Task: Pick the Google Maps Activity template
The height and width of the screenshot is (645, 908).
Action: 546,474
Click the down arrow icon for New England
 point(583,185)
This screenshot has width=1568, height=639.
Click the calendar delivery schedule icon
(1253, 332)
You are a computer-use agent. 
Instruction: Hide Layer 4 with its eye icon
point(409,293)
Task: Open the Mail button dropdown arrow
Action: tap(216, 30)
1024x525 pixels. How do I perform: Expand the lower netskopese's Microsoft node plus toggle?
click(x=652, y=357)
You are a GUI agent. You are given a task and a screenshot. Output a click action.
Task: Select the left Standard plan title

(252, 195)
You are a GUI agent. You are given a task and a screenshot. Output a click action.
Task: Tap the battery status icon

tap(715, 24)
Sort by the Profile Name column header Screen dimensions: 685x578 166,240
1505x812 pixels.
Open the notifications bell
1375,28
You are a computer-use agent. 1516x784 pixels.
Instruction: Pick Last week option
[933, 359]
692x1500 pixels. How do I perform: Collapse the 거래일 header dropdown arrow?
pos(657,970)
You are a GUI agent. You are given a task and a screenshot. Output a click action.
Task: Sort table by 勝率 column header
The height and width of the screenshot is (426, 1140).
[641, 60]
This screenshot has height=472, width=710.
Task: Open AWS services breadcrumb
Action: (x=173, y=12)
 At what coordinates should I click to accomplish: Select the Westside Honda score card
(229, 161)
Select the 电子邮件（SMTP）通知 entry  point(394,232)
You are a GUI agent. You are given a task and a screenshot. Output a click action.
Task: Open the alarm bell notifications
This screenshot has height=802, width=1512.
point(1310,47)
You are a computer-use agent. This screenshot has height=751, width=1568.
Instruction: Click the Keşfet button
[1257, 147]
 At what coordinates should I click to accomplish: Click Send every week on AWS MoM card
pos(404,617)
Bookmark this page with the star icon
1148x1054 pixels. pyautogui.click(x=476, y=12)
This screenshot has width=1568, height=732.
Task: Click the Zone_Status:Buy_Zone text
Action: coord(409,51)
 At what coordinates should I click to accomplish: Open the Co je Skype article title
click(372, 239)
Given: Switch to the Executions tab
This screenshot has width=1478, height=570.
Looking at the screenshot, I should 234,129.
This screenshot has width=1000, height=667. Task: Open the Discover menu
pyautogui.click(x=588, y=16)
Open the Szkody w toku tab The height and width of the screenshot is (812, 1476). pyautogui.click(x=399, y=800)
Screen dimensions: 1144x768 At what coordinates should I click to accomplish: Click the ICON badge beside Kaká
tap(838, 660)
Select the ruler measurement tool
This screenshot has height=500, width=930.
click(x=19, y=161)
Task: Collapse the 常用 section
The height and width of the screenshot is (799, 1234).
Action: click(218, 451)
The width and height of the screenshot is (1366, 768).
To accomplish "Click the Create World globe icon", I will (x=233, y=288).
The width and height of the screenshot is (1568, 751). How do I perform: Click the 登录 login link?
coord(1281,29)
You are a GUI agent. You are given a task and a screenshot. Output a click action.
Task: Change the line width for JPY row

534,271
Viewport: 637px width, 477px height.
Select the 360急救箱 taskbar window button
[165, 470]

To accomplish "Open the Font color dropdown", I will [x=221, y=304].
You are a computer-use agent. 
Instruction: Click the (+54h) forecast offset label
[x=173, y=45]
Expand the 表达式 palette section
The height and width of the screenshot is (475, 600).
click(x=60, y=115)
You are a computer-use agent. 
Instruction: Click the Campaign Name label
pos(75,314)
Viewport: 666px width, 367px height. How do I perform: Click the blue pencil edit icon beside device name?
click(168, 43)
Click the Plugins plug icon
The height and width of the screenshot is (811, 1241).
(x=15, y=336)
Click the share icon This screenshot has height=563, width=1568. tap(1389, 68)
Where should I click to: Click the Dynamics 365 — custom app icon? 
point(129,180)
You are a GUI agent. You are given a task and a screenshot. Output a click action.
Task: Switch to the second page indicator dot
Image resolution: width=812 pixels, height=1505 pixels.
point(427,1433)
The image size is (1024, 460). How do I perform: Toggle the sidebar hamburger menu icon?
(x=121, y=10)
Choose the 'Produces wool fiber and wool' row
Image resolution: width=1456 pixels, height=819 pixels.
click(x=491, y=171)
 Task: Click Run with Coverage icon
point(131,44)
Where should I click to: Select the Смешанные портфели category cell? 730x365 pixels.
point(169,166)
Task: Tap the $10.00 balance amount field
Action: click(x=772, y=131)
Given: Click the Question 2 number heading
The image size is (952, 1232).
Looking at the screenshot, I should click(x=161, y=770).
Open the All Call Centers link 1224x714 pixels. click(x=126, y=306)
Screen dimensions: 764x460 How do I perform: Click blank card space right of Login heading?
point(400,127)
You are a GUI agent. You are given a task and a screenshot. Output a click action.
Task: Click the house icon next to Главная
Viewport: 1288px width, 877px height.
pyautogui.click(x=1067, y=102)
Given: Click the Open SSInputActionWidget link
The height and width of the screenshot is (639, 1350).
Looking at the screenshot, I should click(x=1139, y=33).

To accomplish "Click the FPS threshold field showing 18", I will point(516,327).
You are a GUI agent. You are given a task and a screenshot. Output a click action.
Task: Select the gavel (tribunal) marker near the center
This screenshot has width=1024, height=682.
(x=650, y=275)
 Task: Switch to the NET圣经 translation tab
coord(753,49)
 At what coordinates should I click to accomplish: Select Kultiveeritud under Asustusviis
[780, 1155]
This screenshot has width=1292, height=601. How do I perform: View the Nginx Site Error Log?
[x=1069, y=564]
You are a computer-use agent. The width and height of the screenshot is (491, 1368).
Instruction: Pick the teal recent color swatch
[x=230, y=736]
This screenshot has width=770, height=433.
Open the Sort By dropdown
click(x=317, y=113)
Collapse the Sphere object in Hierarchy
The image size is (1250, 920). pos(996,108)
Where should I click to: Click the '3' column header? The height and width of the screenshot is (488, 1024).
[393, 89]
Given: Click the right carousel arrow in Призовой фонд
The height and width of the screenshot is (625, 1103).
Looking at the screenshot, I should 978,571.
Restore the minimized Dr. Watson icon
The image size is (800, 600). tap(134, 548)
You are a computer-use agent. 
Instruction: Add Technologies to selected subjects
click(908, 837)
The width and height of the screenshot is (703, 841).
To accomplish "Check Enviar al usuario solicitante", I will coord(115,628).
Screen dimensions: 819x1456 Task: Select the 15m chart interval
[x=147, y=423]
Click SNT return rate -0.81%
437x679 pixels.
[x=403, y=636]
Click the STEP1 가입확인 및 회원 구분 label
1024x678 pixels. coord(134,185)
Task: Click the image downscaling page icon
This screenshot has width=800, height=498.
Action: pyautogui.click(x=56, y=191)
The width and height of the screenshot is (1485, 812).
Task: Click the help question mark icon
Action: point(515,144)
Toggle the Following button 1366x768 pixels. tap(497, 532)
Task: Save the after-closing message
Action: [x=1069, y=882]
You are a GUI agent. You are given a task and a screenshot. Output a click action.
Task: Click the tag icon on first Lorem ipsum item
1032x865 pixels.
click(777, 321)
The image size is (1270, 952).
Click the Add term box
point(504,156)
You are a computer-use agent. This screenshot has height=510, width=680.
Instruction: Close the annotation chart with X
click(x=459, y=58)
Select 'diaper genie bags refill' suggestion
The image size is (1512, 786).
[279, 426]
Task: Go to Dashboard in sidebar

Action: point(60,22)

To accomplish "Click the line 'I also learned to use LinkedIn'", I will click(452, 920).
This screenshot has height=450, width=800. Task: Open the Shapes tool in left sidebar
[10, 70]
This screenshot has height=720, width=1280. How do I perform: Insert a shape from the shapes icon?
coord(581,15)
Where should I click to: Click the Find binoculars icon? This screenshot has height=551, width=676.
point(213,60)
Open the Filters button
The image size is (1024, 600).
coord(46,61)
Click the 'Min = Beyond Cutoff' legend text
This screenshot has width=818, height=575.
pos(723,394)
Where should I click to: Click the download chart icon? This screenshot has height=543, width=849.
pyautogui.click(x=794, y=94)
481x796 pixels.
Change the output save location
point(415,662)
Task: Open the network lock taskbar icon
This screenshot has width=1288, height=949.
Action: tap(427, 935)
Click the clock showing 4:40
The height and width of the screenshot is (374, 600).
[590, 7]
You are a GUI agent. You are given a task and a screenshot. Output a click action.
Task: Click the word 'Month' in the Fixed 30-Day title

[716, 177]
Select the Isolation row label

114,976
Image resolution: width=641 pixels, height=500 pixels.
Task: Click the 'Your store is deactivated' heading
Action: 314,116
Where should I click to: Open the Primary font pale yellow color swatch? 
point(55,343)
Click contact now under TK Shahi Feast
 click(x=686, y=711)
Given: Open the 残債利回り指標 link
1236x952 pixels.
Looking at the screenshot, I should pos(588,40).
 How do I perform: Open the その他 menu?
_ _ _ _ _ _ _
### PROBLEM REQUIREMENTS
Send back the lines of the records word for word, from the very first through the line containing "This screenshot has width=1568, height=639.".

### FINAL ANSWER
Task: Pick the Google Maps Activity template
The height and width of the screenshot is (645, 908).
Action: 546,474
Click the down arrow icon for New England
 point(583,185)
This screenshot has width=1568, height=639.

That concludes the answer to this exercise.